### [What to do]
Scan the data that follows and count the lines with the string "computer"; answer with the count alone.

══ Records to use ══

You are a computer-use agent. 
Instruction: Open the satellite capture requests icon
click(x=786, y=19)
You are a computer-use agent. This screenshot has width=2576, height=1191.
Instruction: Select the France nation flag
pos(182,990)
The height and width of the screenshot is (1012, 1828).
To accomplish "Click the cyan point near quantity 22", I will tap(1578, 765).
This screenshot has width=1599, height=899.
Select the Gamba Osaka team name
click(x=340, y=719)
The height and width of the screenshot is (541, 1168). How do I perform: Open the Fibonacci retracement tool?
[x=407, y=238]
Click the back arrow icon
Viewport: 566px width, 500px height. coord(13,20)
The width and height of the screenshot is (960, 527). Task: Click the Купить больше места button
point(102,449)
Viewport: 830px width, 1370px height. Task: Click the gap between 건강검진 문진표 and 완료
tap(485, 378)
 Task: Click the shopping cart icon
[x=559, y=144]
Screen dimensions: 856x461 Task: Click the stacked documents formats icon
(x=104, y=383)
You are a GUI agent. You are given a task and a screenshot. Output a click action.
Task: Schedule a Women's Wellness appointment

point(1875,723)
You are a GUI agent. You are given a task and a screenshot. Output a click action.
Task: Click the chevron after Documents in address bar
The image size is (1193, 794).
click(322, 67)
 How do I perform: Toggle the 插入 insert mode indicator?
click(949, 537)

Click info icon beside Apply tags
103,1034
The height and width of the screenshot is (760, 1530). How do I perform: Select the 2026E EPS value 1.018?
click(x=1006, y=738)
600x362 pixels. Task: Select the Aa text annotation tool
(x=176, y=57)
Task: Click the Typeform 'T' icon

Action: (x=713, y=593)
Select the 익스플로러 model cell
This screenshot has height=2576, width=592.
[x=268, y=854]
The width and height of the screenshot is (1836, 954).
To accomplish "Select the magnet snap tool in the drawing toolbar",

═══

### [Output for this task]
2